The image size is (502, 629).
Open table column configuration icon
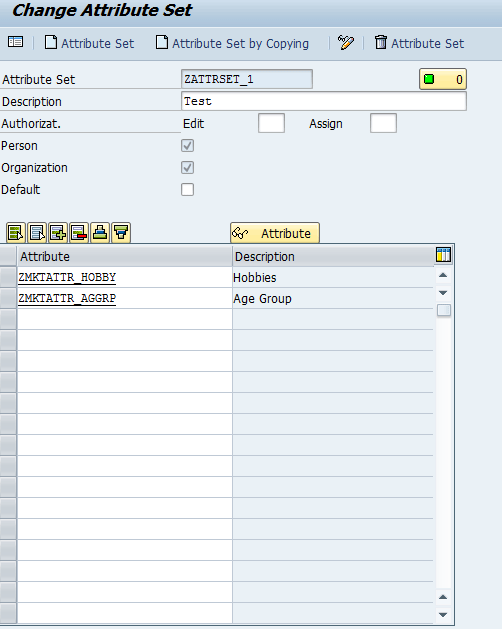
- - -
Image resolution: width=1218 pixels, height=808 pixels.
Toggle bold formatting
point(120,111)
- - -
**PROBLEM TO SOLVE:** Nothing but the lines above from the one containing "The image size is (502, 629)." through the one containing "Open table column configuration icon" should appear in the answer, each repeated exactly.

**REPLY TO THE TASK:**
The image size is (502, 629).
Open table column configuration icon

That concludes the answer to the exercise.